Positive attitude toward smoking. A 9- item researcher-made instrument was used to gauge participants’ attitude toward smoking; for example, “smoking makes me look attractive” and “smoking makes me feel independent.” The reliability coefficient for the scale was 0.67.
We used a 5-point Likert-type scaling (1= strongly disagree, 5 = strongly agree) to measure all abovementioned scales.
To analyze the data, the Statistical Package for Social Sciences (SPSS), version 23, and Mplus software, version 6, were used. Descriptive statistics, Mean (SD) and frequency (%), were used to summarize the data. Normality of all distributions was compared by examining skewness and kurtosis indices. The significance level for all analyses was set, a priori, at p ≤ 0.05. Chi-square test was used to describe the question related to participants’ perception of images on cigarette packs. To compare the cognitive constructs scores in processing routes, an independent sample t-test was applied.
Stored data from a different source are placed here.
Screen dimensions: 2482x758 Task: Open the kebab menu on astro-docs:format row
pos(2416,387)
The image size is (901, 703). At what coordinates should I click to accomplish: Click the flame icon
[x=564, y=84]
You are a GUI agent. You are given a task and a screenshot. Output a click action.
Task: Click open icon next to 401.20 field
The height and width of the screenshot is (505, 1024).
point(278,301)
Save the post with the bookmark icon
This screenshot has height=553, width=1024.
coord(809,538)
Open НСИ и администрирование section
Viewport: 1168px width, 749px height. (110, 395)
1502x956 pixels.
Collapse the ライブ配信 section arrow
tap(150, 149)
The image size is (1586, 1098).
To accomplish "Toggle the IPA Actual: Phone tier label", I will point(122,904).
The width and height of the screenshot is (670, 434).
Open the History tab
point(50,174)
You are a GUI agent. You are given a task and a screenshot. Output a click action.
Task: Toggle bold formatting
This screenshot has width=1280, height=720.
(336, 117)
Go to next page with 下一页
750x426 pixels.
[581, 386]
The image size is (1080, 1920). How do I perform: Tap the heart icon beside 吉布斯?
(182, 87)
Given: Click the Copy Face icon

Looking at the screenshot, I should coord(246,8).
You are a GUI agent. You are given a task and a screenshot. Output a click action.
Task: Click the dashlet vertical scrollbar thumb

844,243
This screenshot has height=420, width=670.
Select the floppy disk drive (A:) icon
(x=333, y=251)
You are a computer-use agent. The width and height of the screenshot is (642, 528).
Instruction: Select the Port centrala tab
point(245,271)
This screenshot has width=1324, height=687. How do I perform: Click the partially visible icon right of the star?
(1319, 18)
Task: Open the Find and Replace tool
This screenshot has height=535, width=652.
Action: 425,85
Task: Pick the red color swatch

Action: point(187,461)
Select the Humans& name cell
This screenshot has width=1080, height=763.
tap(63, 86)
Applying the Mplus software, we performed structural equation modeling (SEM), with maximum likelihood estimation, to test the hypothesized model for cognitive predictors of the processing route in full sample (Model A) and gender groups (Model B). We applied χ2 estimate with degrees of freedom as the model fit index and the root mean squared error of approximation (RMSEA) as the absolute fit index.